🤖 AI Summary
Ultra-low-bit (<4-bit) quantization severely distorts the activation distributions of large language models, leading to significant performance degradation. To address this issue, this work proposes a distribution alignment loss based on the sliced Wasserstein distance, which is introduced for the first time into the post-training quantization calibration phase. By aligning the output distributions of the full-precision and quantized models through random linear projections, the method effectively mitigates distributional shift without incurring additional inference overhead, enabling seamless integration into existing post-training quantization frameworks. Experiments on LLaMA-2-7B, OPT-6.7B, and LLaMA-2-13B demonstrate accuracy improvements of up to 20.37% over strong baselines such as OmniQuant and TesseraQ, along with notable gains in perplexity and downstream task performance.
📝 Abstract
The benefits of most large language models come with steep and often hidden economic and environmental costs due to their resource usage inefficiency during deployment. Model quantization improves energy and memory efficiency through representing model parameters by lower-precision values.
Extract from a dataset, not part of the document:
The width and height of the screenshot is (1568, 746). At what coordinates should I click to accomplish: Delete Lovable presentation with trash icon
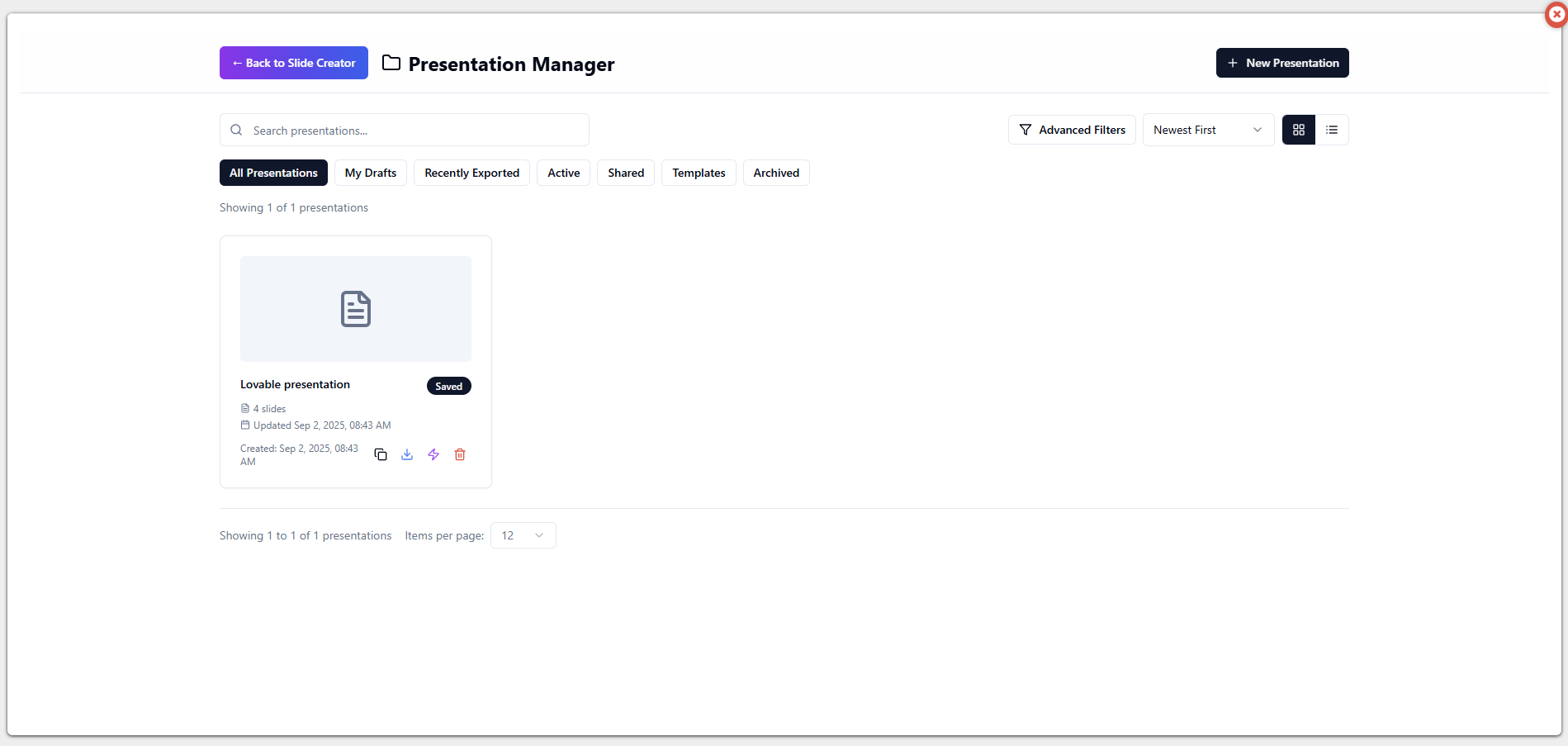460,454
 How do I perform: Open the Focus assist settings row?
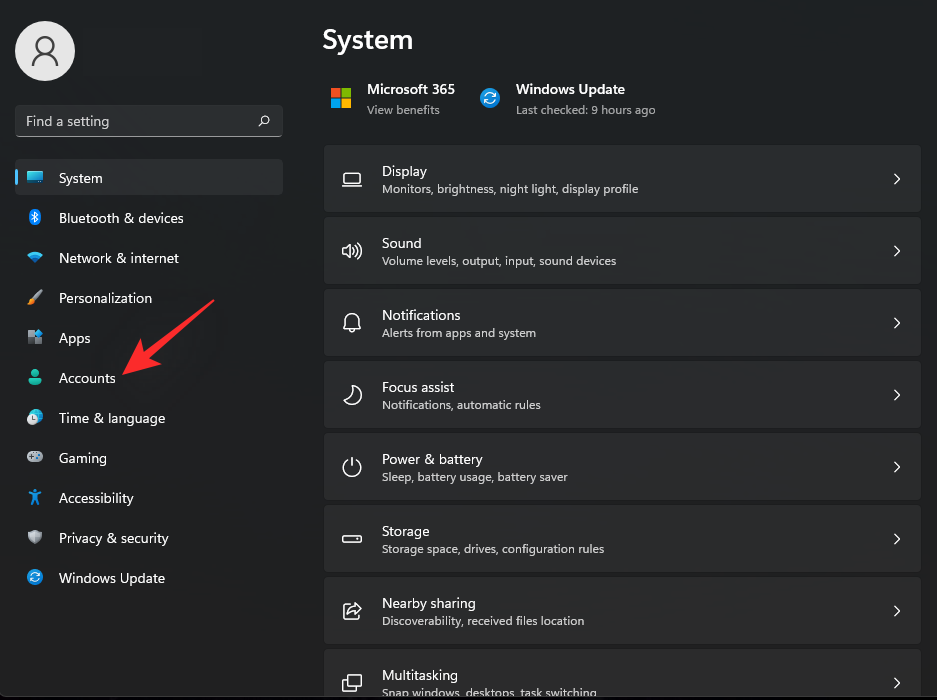point(621,395)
However, compression below 4-bits often distorts activation distributions and degrades performance. We address this challenge by introducing a sliced Wasserstein loss function for distribution-aware calibration in ultra-low-bit post-training quantization. The proposed loss aligns the output distributions of full-precision and quantized models under random linear projections, complementing standard mean-squared error loss without adding any computational overhead during inference. Our proposed loss function can be incorporated with any post-training quantization framework that has a retraining component. We demonstrate the performance gains of our proposed model by incorporating it with two frontier methods known as OmniQuant and TesseraQ. Compared to these two baselines, the proposed loss consistently improves both perplexity and downstream task accuracy across multiple ultra-low-bit settings. Our proposed loss function recovers 4.12-20.37% of the OmniQuant's lost accuracy on the language model LLaMA-2-7B, 0.93-7.65% on OPT-6.7B, and 2.26-6.20% on LLaMA-2-13B. TesseraQ's accuracy degradation is recovered by 3.63-7.63% in relative terms when augmented by our proposed loss function. Taken together, these results demonstrate that distributional alignment provides a simple yet effective performance boost that can push the limits of frontier quantization methods. Our method is available on GitHub to facilitate future progress in ultra-low-bit quantization.